How to complete this task: Without the images, output every record exactly as it appears.

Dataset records

━━━

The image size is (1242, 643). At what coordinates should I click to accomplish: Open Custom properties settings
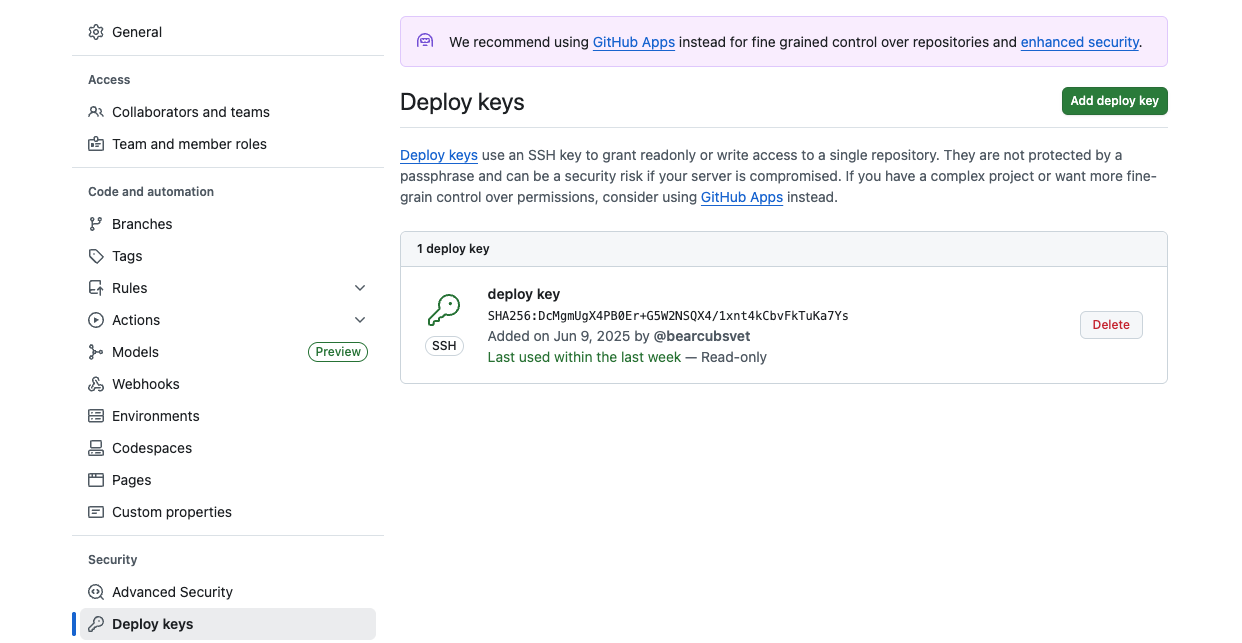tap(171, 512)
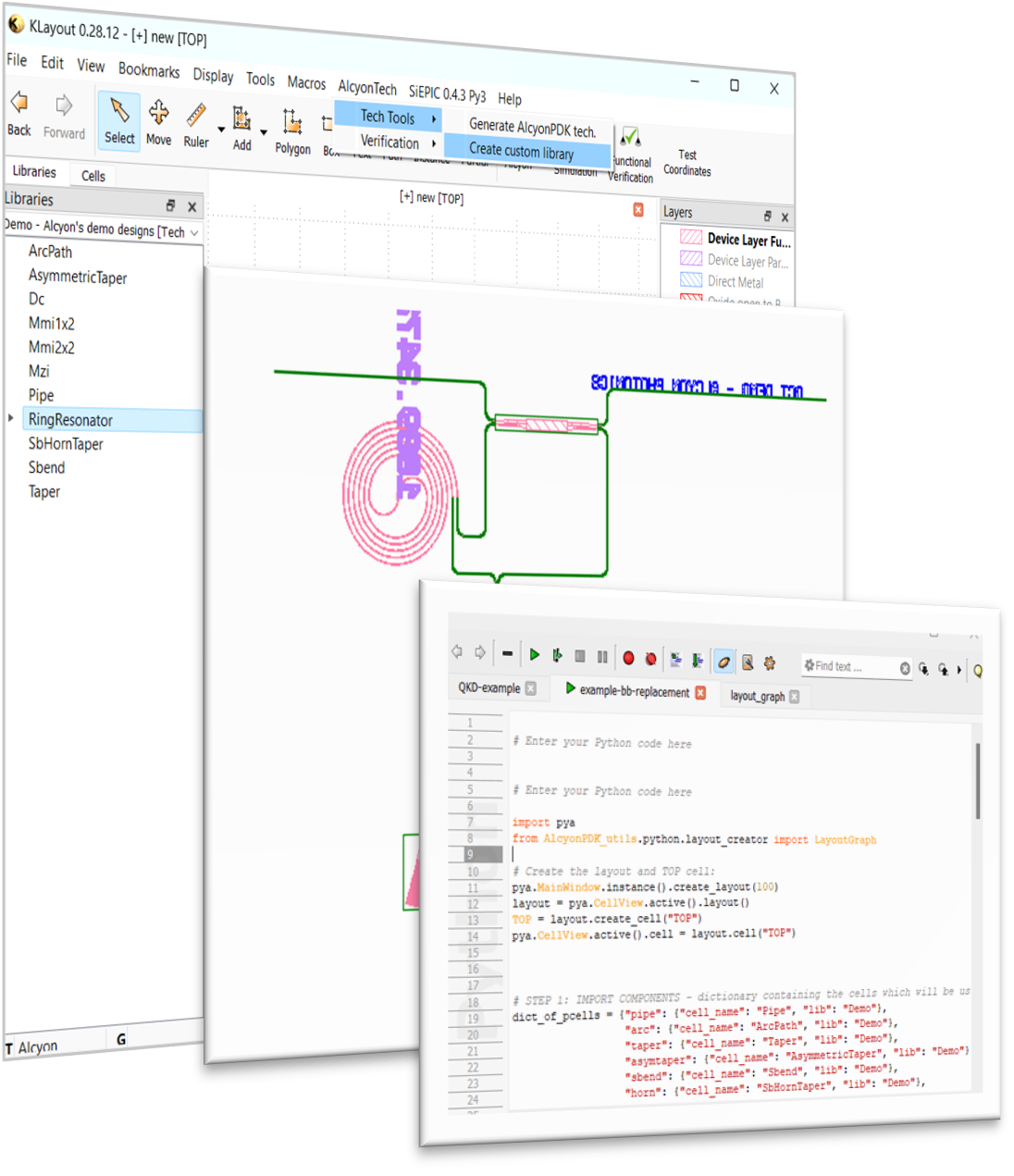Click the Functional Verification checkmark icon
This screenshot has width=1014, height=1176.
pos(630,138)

━━━

Response to the exercise:
The image size is (1242, 643). At what coordinates should I click to accomplish: Open Custom properties settings
tap(171, 512)
Click the Functional Verification checkmark icon
This screenshot has width=1014, height=1176.
pos(630,138)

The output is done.